How many lines in these records hold the string "agent"? Reply with the number alone.

==*==

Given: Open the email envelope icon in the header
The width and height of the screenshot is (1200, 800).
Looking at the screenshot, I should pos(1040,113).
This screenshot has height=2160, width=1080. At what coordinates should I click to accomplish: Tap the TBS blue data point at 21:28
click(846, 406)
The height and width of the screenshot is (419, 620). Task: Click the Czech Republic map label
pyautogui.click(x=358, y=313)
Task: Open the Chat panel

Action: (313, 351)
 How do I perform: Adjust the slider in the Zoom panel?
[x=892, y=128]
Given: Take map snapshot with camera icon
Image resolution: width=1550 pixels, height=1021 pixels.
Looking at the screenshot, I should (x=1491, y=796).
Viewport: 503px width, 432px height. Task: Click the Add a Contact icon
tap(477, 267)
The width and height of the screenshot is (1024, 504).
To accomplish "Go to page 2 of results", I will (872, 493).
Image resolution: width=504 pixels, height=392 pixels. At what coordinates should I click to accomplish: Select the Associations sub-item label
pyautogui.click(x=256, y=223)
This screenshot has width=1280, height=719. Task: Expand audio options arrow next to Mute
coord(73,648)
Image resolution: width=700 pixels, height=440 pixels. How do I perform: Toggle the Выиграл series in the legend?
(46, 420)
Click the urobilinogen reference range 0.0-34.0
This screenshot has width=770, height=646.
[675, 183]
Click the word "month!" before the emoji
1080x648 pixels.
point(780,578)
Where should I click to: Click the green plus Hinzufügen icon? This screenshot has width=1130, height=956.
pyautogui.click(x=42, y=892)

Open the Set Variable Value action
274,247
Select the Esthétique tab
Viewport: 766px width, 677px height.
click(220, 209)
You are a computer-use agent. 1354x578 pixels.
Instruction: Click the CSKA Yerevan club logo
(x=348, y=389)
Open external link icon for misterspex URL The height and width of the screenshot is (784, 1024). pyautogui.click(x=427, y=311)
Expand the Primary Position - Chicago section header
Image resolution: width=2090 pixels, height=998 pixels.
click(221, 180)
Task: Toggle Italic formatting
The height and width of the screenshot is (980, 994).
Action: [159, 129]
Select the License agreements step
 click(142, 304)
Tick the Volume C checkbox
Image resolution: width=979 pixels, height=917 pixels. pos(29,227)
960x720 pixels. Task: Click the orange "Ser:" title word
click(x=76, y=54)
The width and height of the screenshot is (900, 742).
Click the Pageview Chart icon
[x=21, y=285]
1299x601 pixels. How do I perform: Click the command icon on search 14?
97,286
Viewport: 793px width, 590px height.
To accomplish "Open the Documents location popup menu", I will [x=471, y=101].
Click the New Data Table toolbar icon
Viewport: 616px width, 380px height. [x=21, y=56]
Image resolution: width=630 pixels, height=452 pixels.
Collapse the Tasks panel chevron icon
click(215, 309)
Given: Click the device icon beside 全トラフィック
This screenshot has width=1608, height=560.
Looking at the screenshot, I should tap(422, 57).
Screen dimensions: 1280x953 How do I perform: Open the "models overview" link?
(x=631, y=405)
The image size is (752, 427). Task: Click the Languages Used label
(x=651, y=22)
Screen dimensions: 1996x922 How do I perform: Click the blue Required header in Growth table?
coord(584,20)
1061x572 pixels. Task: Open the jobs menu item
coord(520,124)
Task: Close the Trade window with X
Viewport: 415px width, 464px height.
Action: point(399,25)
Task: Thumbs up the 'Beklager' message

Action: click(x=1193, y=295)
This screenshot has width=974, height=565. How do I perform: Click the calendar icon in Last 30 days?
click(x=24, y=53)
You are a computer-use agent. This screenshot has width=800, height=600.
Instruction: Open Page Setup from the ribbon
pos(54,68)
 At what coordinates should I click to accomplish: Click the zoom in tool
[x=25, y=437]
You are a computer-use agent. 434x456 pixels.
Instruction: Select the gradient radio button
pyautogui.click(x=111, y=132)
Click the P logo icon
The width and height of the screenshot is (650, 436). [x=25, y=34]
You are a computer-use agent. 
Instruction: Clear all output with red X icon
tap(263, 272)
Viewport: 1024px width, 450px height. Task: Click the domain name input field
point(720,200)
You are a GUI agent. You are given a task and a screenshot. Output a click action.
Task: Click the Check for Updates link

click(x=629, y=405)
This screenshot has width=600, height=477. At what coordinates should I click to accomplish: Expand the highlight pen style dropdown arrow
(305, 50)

==*==

> [Worked solution]: 5